『日本のプー横丁』(上野瞭 光村図書出版株式会社 1985/12/24)

第二章 続・一九五八年

 ―乗客のみなさん、こちら機長です。当機は唯今、グランド・キャニオン上空を通過しています。左手、下のほうをごらんください・・・・・・。

 一九七五年(昭五〇)八月二十二日のことである。その朝、七時にサンフランシスコ空港を飛び立った「ウェスタン航空」474便は、ほんの数えるほどの乗客をのせてアメリカ南西部の山岳地帯を通過していた。ヒューストン、ニューオルリンズを経由して、この便は、夕方五時にフロリダ州北東部のジャクソンビル空港に到着の予定だった。

 イーヨーは、数えるほどの乗客の一人として、窓ぎわの席でやたらに煙草をふかしていた。ひざの上にのせた地図には474便の航路が、ふとい赤線で四頁にわたって引かれている。アメリカをこんな形で横断するとは、ましてフロリダくんだりまで一人ででかけるということは、イーヨーのそれまでの生活からは想像もつかないことだった。戦争時代に中学生だったイーヨーは、英語は敵性語だと教えられていたし、その教えを堅く守ったせいではないが、戦争が終わったあとも、英語にはそのまま背を向けて暮らしてきた。それが、敵性語ではなく、日常生活に必要な道具だとわかった時には、イーヨーはもう四十代の半ばにさしかかっていた。
 ジャクソンビルには、『クローディアの秘密』や『魔女ジェニファーとわたし』を書いたE・L・カニグズバーグが住んでいる。彼女はイーヨーが深い関心を抱いているアメリカのプー横丁の住人の一人である。一年前、夫君といっしょにイーヨーの住んでいる京都にもきている。「もしアメリカにくる機会があれば、ぜひうちへもいらっしゃい。ベーグルをごちそうするから」というのが、別れぎわの言葉だった。ベーグルは、いわゆる「ごちそう」ではない。ユダヤ人の家庭で焼く一種のドーナツ型のパンである。カニグズバーグは、それを『ロールパン・チームの作戦』という作品の中でうまく使っている。「アメリカにきたから、いつかお話のベーグルを食べにいきます」というのは、訪問のためのイーヨーの口実である。じぶんが関心を抱いている作家が、どんな所に住み、どんな生活をしているか、イーヨーはそれを知りたいだけである。「のぞき趣味」といわれれば、確かにそのとおりである。

**課題の目的**
本文の「ジャクソンビルには、『クロー」から「ば、確かにそのとおりである。」までの部分を、「ベーグル」を「パン」に入れ替えて書き直してください。 本文だけを手がかりにしてください。

**抽出した資料**
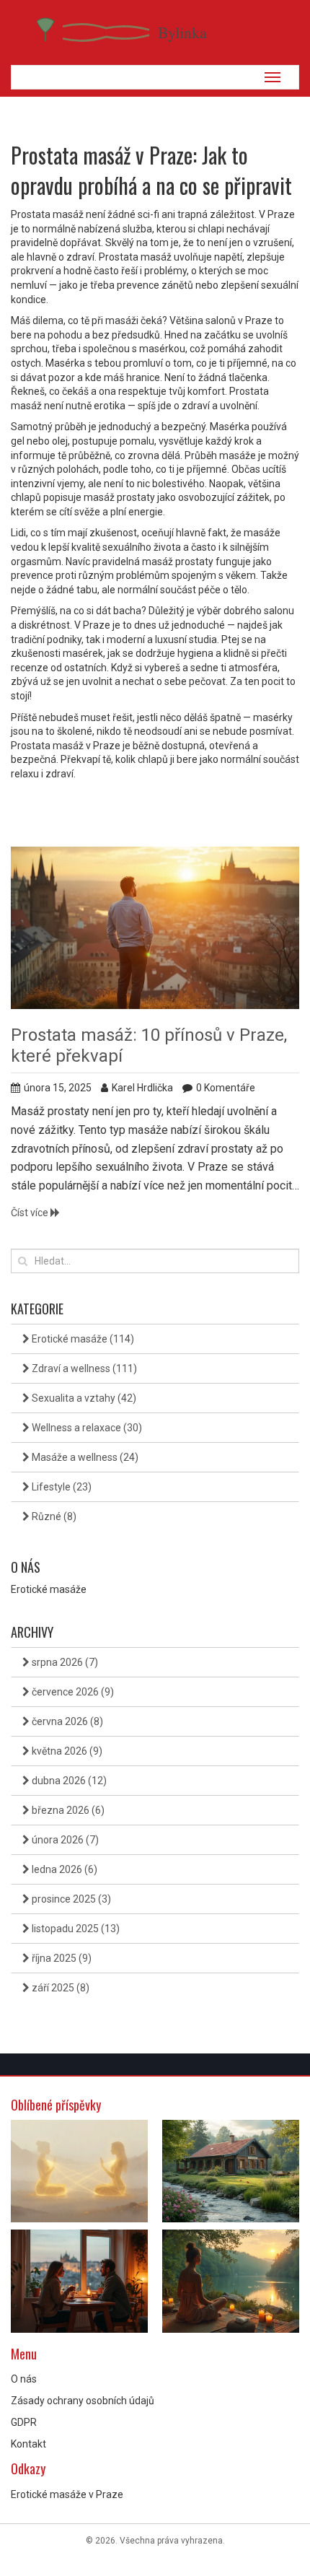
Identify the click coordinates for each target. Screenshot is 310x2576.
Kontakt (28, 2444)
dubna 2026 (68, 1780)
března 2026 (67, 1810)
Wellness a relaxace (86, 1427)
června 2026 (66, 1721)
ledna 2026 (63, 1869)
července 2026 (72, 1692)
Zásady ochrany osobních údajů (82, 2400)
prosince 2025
...
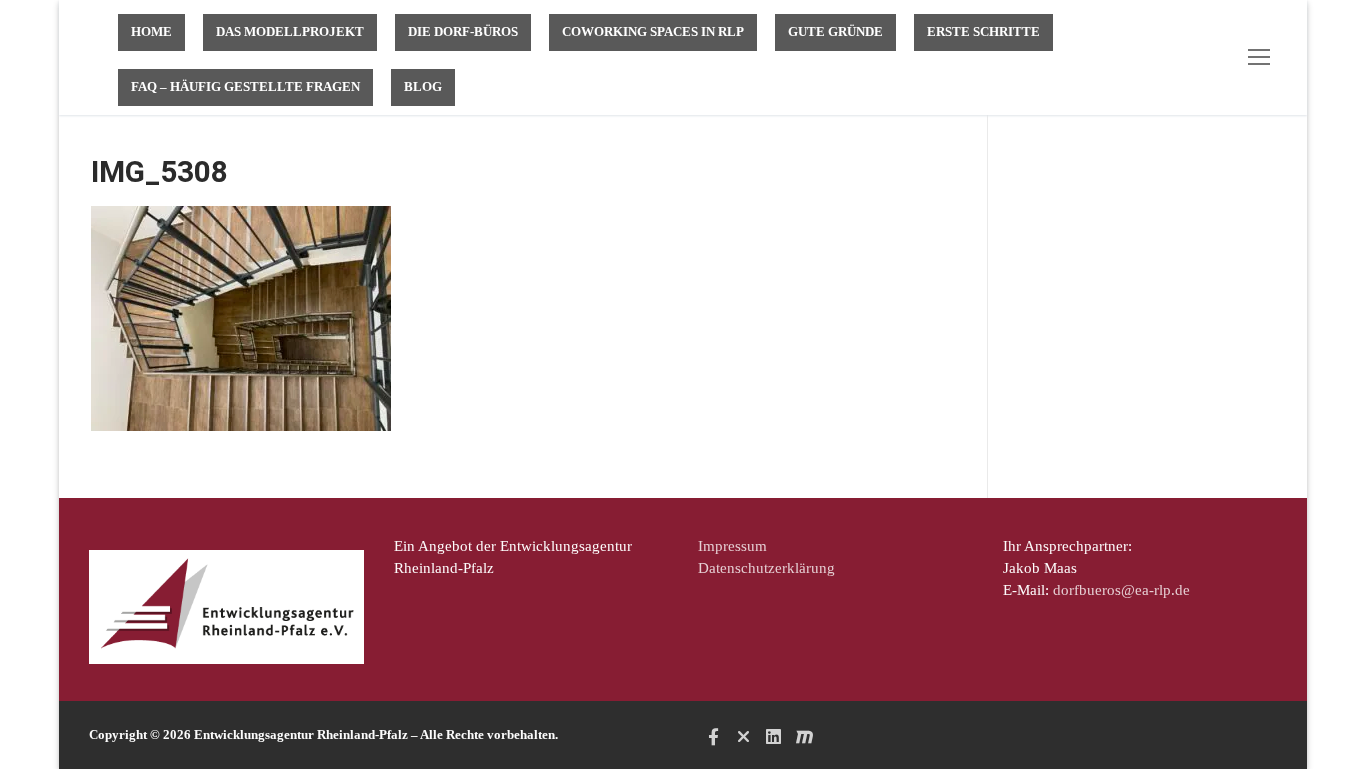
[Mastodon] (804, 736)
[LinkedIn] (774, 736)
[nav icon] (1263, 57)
* * *
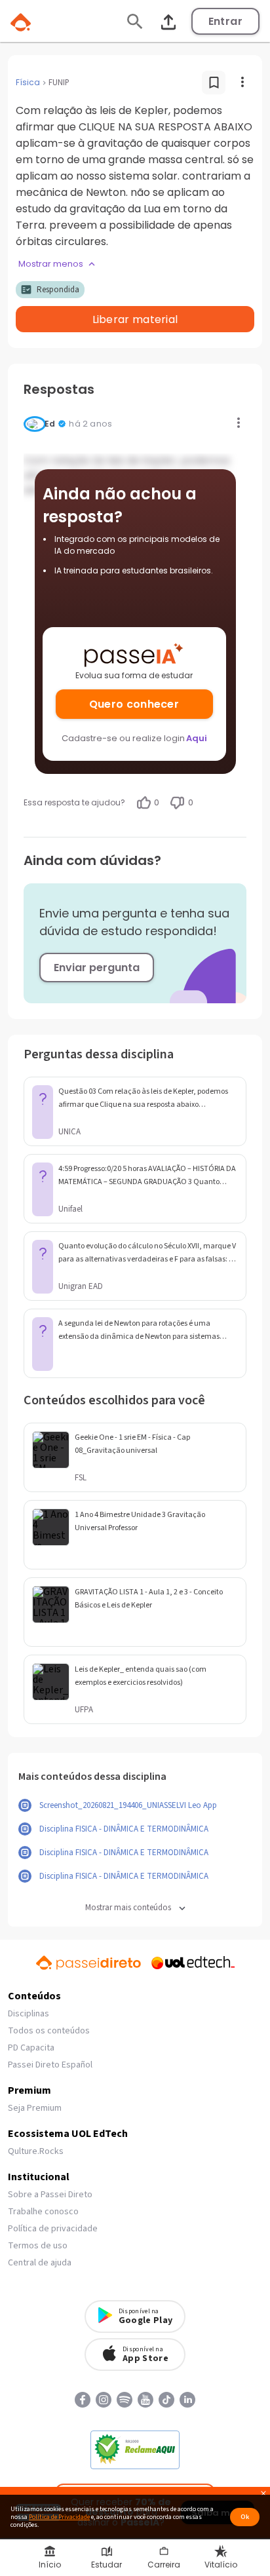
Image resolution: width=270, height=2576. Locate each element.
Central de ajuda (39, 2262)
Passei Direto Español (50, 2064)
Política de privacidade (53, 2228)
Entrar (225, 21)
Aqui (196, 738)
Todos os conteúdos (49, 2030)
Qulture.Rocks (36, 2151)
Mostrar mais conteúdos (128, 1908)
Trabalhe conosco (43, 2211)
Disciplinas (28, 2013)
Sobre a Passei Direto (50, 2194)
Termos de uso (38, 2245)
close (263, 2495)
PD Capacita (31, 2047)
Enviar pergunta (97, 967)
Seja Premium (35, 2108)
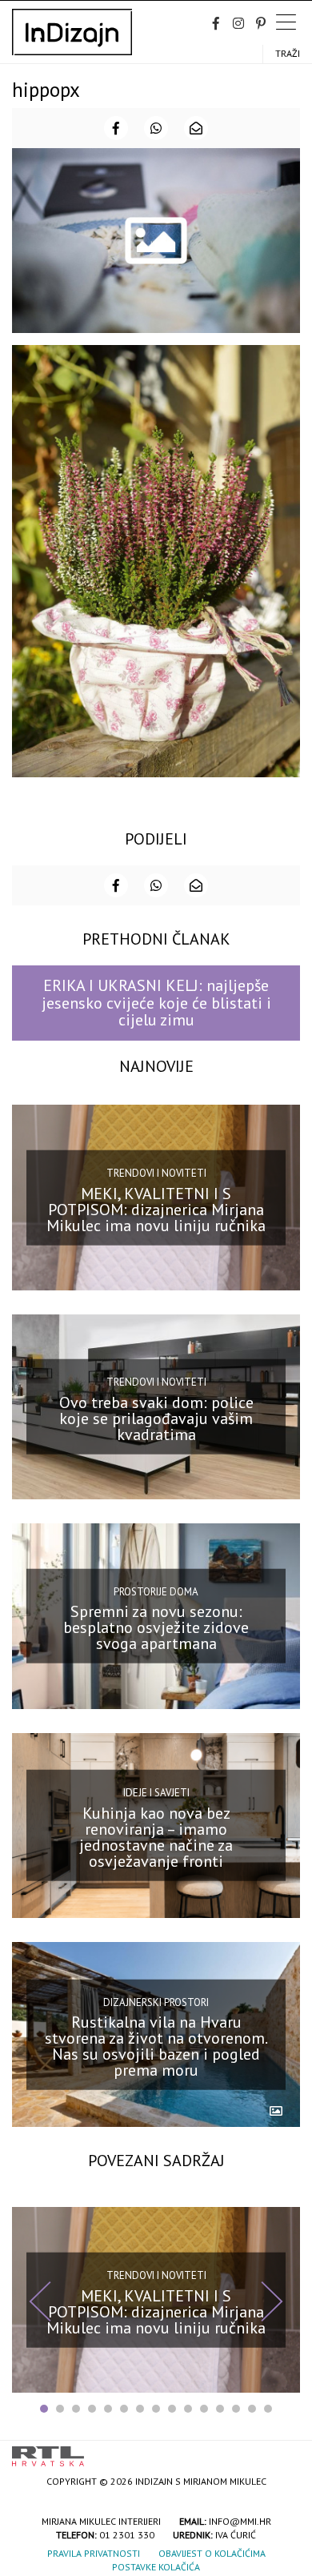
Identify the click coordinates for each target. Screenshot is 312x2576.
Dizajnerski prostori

**最終結果**
ジャクソンビルには、『クローディアの秘密』や『魔女ジェニファーとわたし』を書いたE・L・カニグズバーグが住んでいる。彼女はイーヨーが深い関心を抱いているアメリカのプー横丁の住人の一人である。一年前、夫君といっしょにイーヨーの住んでいる京都にもきている。「もしアメリカにくる機会があれば、ぜひうちへもいらっしゃい。パンをごちそうするから」というのが、別れぎわの言葉だった。パンは、いわゆる「ごちそう」ではない。ユダヤ人の家庭で焼く一種のドーナツ型のパンである。カニグズバーグは、それを『ロールパン・チームの作戦』という作品の中でうまく使っている。「アメリカにきたから、いつかお話のパンを食べにいきます」というのは、訪問のためのイーヨーの口実である。じぶんが関心を抱いている作家が、どんな所に住み、どんな生活をしているか、イーヨーはそれを知りたいだけである。「のぞき趣味」といわれれば、確かにそのとおりである。